____ Passage fourni

Date : 20030828
Dossier : IMM-859-03
Référence : 2003 CF 1009
Ottawa (Ontario), le 28 août 2003
EN PRÉSENCE DE L'HONORABLE JOHANNE GAUTHIER
ENTRE :
IBRAHIM USTAOGLU
demandeur
- et -
LE MINISTRE DE LA CITOYENNETÉ ET DE L'IMMIGRATION
défendeur
MOTIFS DE L'ORDONNANCE ET ORDONNANCE
[1] M. Ustaoglu a revendiqué le statut de réfugié i) en raison de sa religion et de son appartenance au mouvement Fethullah Gulem, et ii) à titre d'objecteur de conscience qui refuse de servir dans l'armée turque à cause des atrocités commises à l'endroit des Kurdes dans le sud-est de la Turquie. Il invoque les articles 96 et 97 de la Loi sur l'immigration et la protection des réfugiés, 2001 L.C., ch. 27 (la LIPR). La Section de la protection des réfugiés (la Commission) a rejeté sa revendication le 16 janvier 2003.
[2] Comme je conclus que la décision de la Commission quant au risque de conscription allégué est entachée d'une erreur révisable nécessitant un nouvel examen de la revendication par un tribunal différemment constitué, je ne formulerai pas de commentaires sur les conclusions relatives à la religion et à l'appartenance au mouvement Fethullah Gulem comme fondements de la revendication.
[3] J'ai eu recours pour mon analyse à la norme de contrôle judiciaire récemment énoncée dans Harb c. Canada (Ministre de la Citoyenneté et de l'Immigration), _2003_ CAF 39, [2003] A.C.F. n ° 108 (Q.L.), au paragraphe 14.
[4] Dans sa brève décision, la Commission n'a tiré aucune conclusion en matière de crédibilité. Elle a simplement rejeté la revendication de M. Ustaoglu fondée sur la crainte de la conscription, ayant conclu qu'il n'avait pas démontré l'existence d'une crainte subjective d'être persécuté.
[5] Cette conclusion s'appuyait elle-même dans une large mesure sur la conclusion de la Commission selon laquelle le revendicateur avait voyagé en Malaisie, à Malte et en Russie[1] et était revenu en Turquie, malgré le risque allégué de conscription, sans demander la protection de ces pays ni se rendre dans d'autres encore où il aurait pu revendiquer en toute sécurité le statut de réfugié. On a conclu que ce comportement était incompatible avec une crainte subjective d'être persécuté.
[6] M. Ustaoglu avait toutefois donné des explications précises quant au motif pour lequel il était retourné en Turquie en ces trois occasions. Or, cet élément de preuve n'est nullement mentionné dans la décision de la Commission.

________
____ Entrées

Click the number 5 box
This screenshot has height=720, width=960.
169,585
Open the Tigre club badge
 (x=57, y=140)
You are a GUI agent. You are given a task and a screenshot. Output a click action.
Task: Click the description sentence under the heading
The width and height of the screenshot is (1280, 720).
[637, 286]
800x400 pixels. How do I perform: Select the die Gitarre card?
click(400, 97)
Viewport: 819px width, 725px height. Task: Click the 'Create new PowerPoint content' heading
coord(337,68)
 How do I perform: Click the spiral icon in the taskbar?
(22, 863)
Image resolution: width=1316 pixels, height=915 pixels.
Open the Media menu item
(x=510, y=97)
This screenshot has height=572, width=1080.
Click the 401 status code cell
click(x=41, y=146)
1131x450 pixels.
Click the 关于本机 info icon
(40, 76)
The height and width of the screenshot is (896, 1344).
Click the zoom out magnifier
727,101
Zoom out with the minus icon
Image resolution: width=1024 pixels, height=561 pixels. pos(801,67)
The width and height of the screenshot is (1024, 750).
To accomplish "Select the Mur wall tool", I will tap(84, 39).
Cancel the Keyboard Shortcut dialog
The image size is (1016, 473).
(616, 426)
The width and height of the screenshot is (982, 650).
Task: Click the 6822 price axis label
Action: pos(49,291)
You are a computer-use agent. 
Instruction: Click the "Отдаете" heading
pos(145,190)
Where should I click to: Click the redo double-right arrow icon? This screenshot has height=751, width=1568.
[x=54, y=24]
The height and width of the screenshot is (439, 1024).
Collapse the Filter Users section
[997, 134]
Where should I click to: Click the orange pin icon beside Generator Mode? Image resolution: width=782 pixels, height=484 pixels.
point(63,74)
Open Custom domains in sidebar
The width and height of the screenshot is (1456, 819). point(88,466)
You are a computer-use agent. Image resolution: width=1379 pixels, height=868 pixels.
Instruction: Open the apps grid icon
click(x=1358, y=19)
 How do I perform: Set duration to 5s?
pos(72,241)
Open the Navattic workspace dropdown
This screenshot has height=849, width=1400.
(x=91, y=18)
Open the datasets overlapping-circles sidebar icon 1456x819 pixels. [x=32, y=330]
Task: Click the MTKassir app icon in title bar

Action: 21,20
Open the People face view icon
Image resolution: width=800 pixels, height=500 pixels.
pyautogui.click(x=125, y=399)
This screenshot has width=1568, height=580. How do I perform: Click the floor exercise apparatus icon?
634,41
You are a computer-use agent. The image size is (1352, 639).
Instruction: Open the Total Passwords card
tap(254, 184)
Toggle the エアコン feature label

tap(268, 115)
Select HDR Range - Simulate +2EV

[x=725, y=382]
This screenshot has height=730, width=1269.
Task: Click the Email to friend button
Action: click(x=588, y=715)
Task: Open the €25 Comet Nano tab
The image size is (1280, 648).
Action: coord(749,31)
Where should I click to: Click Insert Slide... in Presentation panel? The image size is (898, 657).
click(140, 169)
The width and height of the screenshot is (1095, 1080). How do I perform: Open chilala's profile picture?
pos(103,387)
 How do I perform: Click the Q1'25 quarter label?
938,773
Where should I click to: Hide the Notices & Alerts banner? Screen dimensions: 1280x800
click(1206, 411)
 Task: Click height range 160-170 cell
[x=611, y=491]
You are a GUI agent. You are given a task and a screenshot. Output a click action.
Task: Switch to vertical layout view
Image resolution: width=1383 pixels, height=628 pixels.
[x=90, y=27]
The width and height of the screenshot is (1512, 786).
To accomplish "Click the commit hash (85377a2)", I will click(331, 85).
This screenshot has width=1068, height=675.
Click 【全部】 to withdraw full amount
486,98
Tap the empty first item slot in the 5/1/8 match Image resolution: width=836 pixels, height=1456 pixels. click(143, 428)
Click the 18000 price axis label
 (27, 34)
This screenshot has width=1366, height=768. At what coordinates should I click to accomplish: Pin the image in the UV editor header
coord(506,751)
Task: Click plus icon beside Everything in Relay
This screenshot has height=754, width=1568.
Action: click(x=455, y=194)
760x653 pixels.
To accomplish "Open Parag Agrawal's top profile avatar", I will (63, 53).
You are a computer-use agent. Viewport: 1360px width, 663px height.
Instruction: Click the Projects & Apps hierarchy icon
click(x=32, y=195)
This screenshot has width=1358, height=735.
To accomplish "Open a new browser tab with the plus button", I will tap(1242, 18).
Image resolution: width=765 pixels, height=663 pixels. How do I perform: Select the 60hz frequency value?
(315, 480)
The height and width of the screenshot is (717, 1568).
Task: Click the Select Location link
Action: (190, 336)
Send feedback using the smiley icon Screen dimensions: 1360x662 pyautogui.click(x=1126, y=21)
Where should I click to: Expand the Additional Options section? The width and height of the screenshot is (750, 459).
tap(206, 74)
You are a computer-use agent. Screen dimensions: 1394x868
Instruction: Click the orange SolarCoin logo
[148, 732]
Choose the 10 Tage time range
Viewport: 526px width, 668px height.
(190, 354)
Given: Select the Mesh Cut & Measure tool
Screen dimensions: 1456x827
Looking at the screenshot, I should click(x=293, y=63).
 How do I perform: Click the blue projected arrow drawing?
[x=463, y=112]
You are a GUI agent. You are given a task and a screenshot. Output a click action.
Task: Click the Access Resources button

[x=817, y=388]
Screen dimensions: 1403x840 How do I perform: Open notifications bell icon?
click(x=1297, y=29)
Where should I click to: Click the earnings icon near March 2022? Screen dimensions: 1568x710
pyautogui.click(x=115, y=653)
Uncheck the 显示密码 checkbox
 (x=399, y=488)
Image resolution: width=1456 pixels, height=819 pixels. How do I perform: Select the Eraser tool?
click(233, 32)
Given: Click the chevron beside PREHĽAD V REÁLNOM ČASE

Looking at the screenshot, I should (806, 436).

________

Traduisez en anglais la phrase suivante des motifs de l'ordonnance : « Dans sa brève décision, la Commission n'a tiré aucune conclusion en matière de crédibilité. »

> **Résultat obtenu**: In its brief decision, the Board made no finding regarding credibility.